WHAT IS EXPECTED - Only lines containing "agent" are wanted from the data below. Copy those lines.

Stored data:

=== Begin Enclosure ===

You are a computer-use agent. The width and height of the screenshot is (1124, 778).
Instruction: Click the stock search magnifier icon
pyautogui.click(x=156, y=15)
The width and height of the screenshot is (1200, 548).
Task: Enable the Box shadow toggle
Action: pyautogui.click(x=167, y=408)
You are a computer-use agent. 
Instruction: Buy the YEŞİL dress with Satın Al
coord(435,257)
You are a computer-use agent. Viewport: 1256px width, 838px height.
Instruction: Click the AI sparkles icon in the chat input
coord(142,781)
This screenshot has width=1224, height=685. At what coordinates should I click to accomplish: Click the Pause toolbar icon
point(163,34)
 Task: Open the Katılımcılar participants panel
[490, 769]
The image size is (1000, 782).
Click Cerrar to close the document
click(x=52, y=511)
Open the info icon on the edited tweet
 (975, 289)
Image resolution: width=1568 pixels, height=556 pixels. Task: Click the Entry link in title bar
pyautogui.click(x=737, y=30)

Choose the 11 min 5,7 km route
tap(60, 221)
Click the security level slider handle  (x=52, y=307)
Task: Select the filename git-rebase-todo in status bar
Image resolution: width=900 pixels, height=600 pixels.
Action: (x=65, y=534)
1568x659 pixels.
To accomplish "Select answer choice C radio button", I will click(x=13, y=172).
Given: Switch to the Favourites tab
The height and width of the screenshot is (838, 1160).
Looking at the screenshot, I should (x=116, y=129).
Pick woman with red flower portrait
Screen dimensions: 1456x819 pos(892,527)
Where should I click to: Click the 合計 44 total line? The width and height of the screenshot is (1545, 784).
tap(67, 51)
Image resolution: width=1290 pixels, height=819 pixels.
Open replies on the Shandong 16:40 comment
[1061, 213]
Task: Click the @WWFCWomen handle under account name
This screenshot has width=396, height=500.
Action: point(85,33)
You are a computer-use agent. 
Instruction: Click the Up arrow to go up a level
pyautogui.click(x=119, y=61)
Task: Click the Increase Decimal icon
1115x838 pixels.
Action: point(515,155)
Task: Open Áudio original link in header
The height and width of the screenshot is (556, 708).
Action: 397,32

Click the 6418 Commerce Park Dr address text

=== End Enclosure ===

WRITTEN SOLUTION -
You are a computer-use agent. The width and height of the screenshot is (1124, 778).
You are a computer-use agent. 
You are a computer-use agent. Viewport: 1256px width, 838px height.
You are a computer-use agent. 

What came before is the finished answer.